Short problem
In the discussion thread, how many colors does xenzag say the input method uses to create a pattern on a simple grid?

── Document extract

We suggest that, to ensure success, you base your project on the fundamentally greedy, selfish and venal aspects of humans. That way, you can't be surprised or disappointed.
 — 8th of 7, Jan 05 2020

A penny wouldn't pay to move the penny.
 — Voice, Jan 05 2020

You've failed to understand the idea.(sighs) It's not about the payment system. I couldn't care less about that, or the outcome of the lottery etc. It's all about the input method of generating an almost infinitely large permutation using just three colours to create a unique pattern on a simple grid.
 — xenzag, Jan 05 2020

 // You've failed to understand the idea.(sighs) //

 ... and that's an accident, right ?





 The minimum threshold is probably calculable.

 The transaction cost is a fixed amout of the wager, irrespective of the total wager value; plus you have to add the profit to the organizer required to motivate them to run the system. As the total revenue stream increases, the percentage siphoned off as profit is likely to reduce. There will be a hierarchical administration, but once established - and presuming that the platform is fully digital and can be scaled at minimal extra cost - then it's a matter of what return the shareholders will accept, which needs to be commensurate with the yield of other market-traded investments.

 Baseline model: Community organization raffle.

────
── Data block

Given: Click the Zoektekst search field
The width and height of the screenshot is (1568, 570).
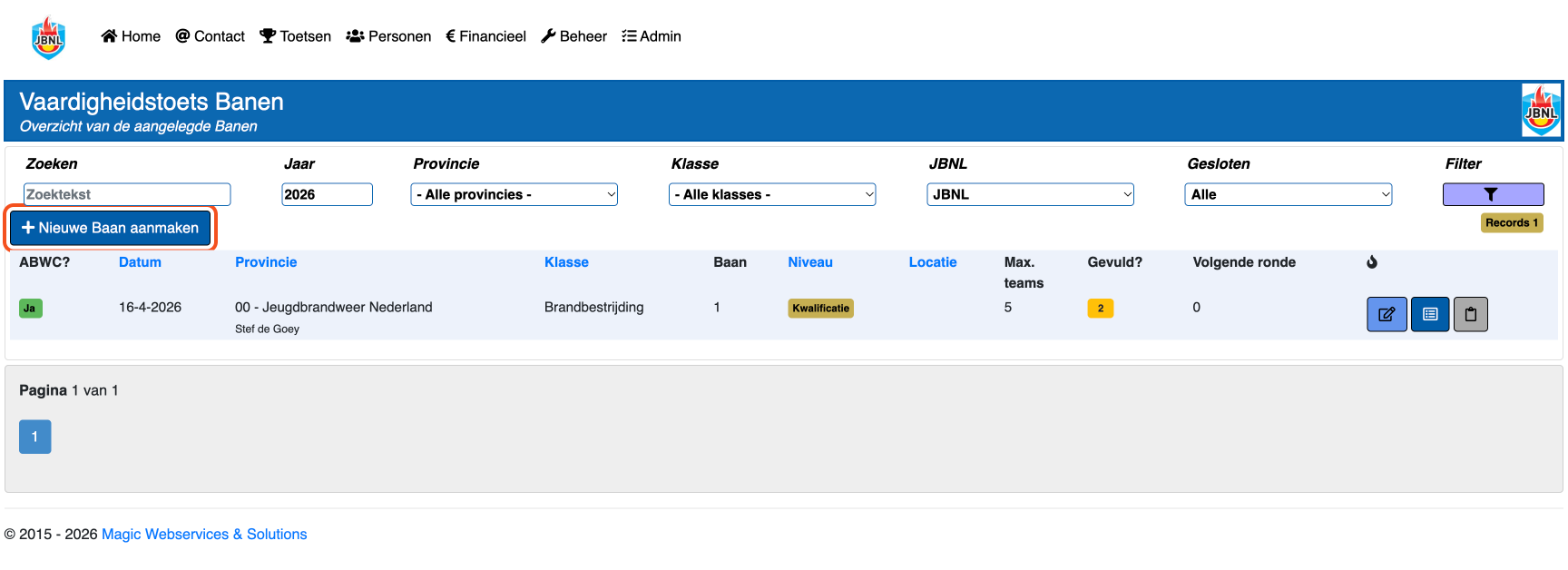Looking at the screenshot, I should (127, 195).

────

Result of this task
Three.